Foto: imago/Future Image

Die Reduktionsverpflichtungen für die Jahre 2020 bis 2029 kann Deutschland voraussichtlich für fast alle Schadstoffe ohne zusätzliche Maßnahmen einhalten. Das gilt auch für die Periode ab 2030. Das geht aus dem nationalen Luftreinhaltungsprogramm hervor, das vom Bundesumweltministerium vorgelegt und nun vom Bundeskabinett beschlossen wurde.

Reduktionsverpflichtungen

Gemäß den Angaben aus der Deutschen Nachhaltigkeitsstrategie sollen die wichtigsten Luftschadstoffe bis 2030 auf das Niveau von 45 Prozent im Vergleich zu den Emissionen von 2005 verringert werden. 

Dieses Ziel basiert auf der Verpflichtung Deutschlands gegenüber der Europäischen Union, den Ausstoß der einzelnen Luftschadstoffe bis 2030 wie folgt zu reduzieren: Schwefeldioxid um 58 Prozent, Stickstoffoxid um 65 Prozent, Ammoniak um 29 Prozent, flüchtige organische Verbindungen um 28 Prozent und Feinstaub um 43 Prozent.

Ammoniak und Feinstaub 

In Bezug auf Schadstoffe wie Ammoniak und Feinstaub aber auch bei Stickstoffoxiden sind zusätzliche Minderungsmaßnahmen notwendig, die im Programm entsprechend beschrieben sind. Rund 95 Prozent des ausgestoßenen Ammoniaks stammt aus der Landwirtschaft.

Das freigesetzte Ammoniak breitet sich in der Luft aus. Dort reagiert es mit anderen Luftschadstoffen und bildet Feinstaub. Das Gas gefährdet die Gesundheit von Menschen und schädigt Pflanzen und ganze Ökosysteme. Ammoniak-Verbindungen können Gewässer überdüngen und übermäßiges Wachstum von Algen und Wasserpflanzen auslösen. 
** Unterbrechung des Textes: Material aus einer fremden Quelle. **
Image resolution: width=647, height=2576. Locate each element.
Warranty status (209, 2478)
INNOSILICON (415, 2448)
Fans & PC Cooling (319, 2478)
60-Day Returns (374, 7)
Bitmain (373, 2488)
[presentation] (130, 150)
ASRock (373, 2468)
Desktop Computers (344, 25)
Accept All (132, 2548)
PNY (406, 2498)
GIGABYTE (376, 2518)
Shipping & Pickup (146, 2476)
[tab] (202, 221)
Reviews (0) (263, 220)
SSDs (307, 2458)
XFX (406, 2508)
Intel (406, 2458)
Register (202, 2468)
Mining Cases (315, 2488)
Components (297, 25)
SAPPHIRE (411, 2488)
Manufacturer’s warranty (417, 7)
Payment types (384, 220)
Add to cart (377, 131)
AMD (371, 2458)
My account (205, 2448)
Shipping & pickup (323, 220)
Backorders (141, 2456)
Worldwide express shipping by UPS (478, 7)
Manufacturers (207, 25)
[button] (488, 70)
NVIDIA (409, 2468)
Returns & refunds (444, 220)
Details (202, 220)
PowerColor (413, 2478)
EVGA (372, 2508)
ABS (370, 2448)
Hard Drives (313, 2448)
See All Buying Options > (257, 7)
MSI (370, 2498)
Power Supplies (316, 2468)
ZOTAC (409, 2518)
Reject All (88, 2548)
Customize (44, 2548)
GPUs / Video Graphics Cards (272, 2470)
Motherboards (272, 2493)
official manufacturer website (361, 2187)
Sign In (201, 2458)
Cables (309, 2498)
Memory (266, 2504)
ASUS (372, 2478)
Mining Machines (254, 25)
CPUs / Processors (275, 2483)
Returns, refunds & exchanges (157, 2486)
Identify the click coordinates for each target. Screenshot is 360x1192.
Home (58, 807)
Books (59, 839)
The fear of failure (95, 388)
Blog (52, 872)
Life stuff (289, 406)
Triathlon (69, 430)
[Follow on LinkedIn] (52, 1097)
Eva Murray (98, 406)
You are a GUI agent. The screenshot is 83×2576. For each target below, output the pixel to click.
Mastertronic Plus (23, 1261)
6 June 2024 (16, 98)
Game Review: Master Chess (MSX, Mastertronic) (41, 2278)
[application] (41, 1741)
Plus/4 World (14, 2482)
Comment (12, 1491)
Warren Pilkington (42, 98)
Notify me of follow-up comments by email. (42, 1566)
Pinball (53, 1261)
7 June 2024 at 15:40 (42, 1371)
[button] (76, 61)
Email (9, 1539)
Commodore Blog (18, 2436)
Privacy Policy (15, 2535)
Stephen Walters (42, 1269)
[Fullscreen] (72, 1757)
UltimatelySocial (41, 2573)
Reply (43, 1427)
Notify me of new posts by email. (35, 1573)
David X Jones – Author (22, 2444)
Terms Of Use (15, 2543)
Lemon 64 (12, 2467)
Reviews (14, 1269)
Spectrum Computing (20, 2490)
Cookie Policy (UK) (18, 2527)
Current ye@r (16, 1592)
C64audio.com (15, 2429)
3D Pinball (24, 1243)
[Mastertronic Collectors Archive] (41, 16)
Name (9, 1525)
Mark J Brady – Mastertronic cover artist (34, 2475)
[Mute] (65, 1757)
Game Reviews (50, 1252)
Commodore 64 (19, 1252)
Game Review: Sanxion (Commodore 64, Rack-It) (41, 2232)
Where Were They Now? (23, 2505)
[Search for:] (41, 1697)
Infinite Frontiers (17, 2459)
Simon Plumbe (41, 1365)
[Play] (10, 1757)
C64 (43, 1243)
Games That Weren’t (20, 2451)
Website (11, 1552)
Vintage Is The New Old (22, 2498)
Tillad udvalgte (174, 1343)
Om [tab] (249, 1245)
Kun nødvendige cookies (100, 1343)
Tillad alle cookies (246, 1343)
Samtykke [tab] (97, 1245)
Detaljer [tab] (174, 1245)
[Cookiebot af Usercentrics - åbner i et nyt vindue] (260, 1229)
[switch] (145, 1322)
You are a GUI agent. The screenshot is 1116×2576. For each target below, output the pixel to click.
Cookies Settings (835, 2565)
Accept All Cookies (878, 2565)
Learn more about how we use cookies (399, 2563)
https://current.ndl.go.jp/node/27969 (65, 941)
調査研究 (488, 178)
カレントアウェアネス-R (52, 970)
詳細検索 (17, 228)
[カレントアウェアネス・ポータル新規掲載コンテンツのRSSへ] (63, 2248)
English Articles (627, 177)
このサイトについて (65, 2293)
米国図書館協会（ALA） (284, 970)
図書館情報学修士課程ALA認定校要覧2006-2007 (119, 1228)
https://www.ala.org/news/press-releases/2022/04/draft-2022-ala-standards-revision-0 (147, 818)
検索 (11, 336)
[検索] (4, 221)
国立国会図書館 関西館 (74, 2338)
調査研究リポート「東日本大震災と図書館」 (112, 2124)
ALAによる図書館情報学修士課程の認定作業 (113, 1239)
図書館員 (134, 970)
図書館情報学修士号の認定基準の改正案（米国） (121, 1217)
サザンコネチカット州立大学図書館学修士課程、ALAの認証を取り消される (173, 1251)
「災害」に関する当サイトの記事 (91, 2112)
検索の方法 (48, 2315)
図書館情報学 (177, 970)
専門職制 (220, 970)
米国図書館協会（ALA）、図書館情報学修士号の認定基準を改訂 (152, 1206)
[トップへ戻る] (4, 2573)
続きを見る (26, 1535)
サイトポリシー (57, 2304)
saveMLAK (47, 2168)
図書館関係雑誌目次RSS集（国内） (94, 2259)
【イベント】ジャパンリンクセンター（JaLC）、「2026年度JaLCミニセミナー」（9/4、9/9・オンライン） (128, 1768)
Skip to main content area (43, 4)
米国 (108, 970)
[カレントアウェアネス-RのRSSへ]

Feinstaub bedroht die Gesundheit. Je kleiner, umso gefährlicher – so lautet eine vereinfachte Regel. Je kleiner ein Partikel ist, umso tiefer kann er in die Lungen eindringen. Feinstaub ist krebserregend und kann zudem Schadstoffe wie giftige Schwermetalle bis in die letzten Verästelungen der Lungen tragen.

Nach EU-Recht über die Verminderung von Emissionen bestimmter Luftschadstoffe ist jeder EU-Mitgliedstaat dazu verpflichtet, alle vier Jahre ein nationales Luftreinhalteprogramm zu erstellen. Die entsprechende EU-Richtlinie sieht für alle Mitgliedstaaten nationale Emissionsreduktionsverpflichtungen für Luftschadstoffe für die Jahre 2020 bis 2029 sowie ab dem Jahr 2030 gegenüber dem Jahr 2005 vor. 

Luftreinhaltung ist Teil der Agenda 2030

Das Luftreinhalteprogramm steht im Kontext der Erreichung der Ziele der Agenda 2030 für nachhaltige Entwicklung der Vereinten Nationen mit den 17 globalen Nachhaltigkeitszielen. Es soll insbesondere dazu beitragen, Ziel 3 „ein gesundes Leben für alle Menschen“ zu erreichen.

Die Umsetzung der 17 Ziele ist ein wichtiger Auftrag für die gesamte Bundesregierung. Die Halbzeitbilanz der UN im September 2023 hat jedoch gezeigt, dass die Erreichung der Nachhaltigkeitsziele 2030 gefährdet ist.